In ever experiment, wild type DENV2 strain 16681  or His-FLAG-tagged DENV was added into host cells at a multiplicity of infection (MOI) of 1, with an exception of the experiment with PMA treatment, in which virus with MOI of 5 was used. Cells were incubated at 37 °C for 90 min to allow incorporation of virus in to cells before being washed twice with PBS to remove excess virus. After that, DMEM medium supplemented with 2 % heat-inactivated FBS was added into the cells. Cells were further incubated at 37 °C for for time points indicated in the figures.

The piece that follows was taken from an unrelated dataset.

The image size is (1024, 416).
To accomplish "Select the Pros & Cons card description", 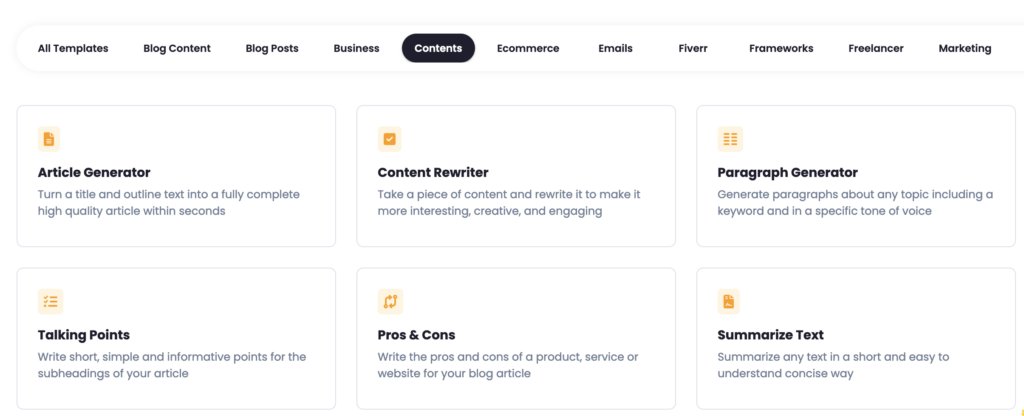I will pos(508,365).
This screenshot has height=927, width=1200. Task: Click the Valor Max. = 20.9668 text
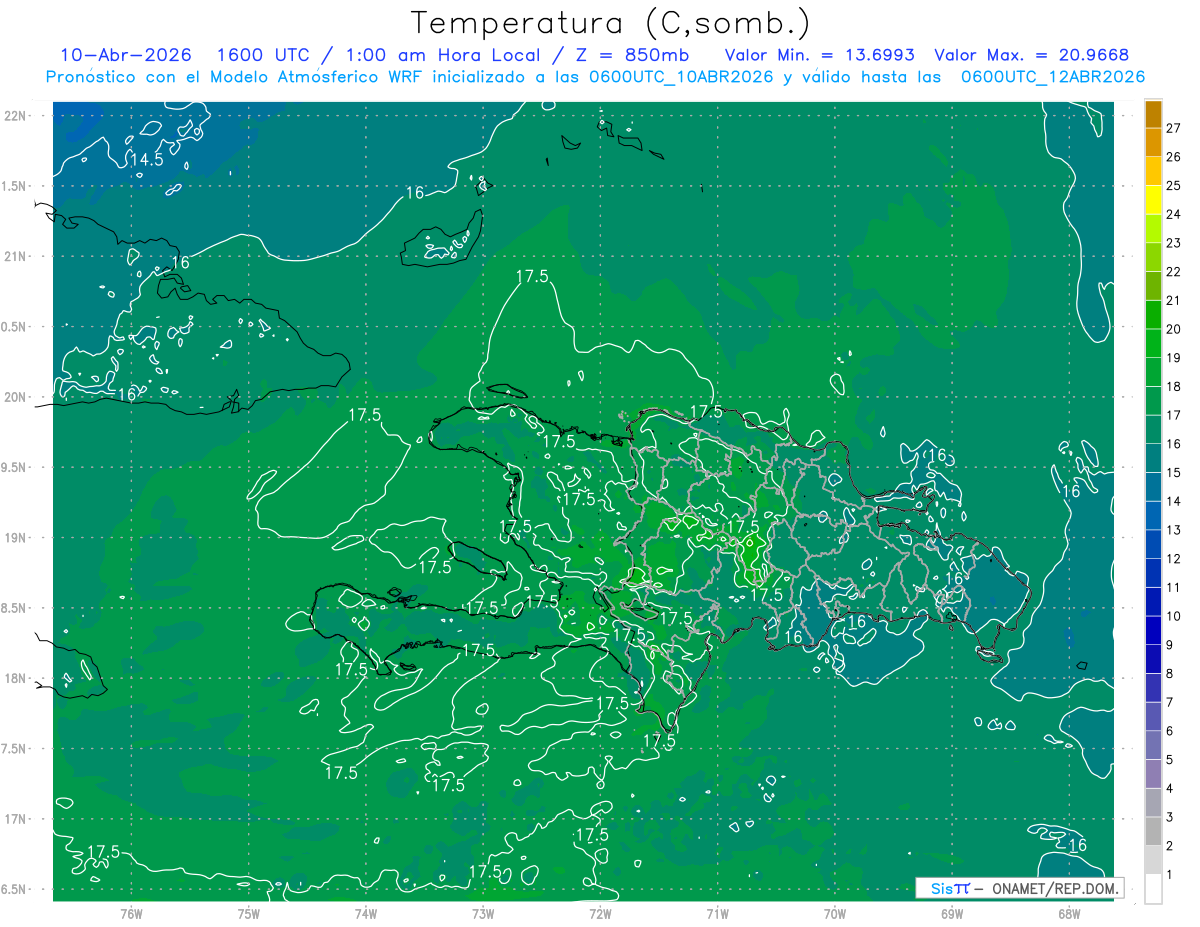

Computational prediction of phosphorylation sites in Dengue NS5 protein
Bioinformatics tools used for screening of the possible PKC sites, Scansite™ 2 , NetPhosK 2.0 , and KinasePhos 2.0 , were used for predicting phosphorylation sites in Dengue NS5 protein. A high stringency level was set for Scansite™, whereas a 0.9 threshold (high) was used for NetphosK, and a 100 % specificity was used for KinasePhos.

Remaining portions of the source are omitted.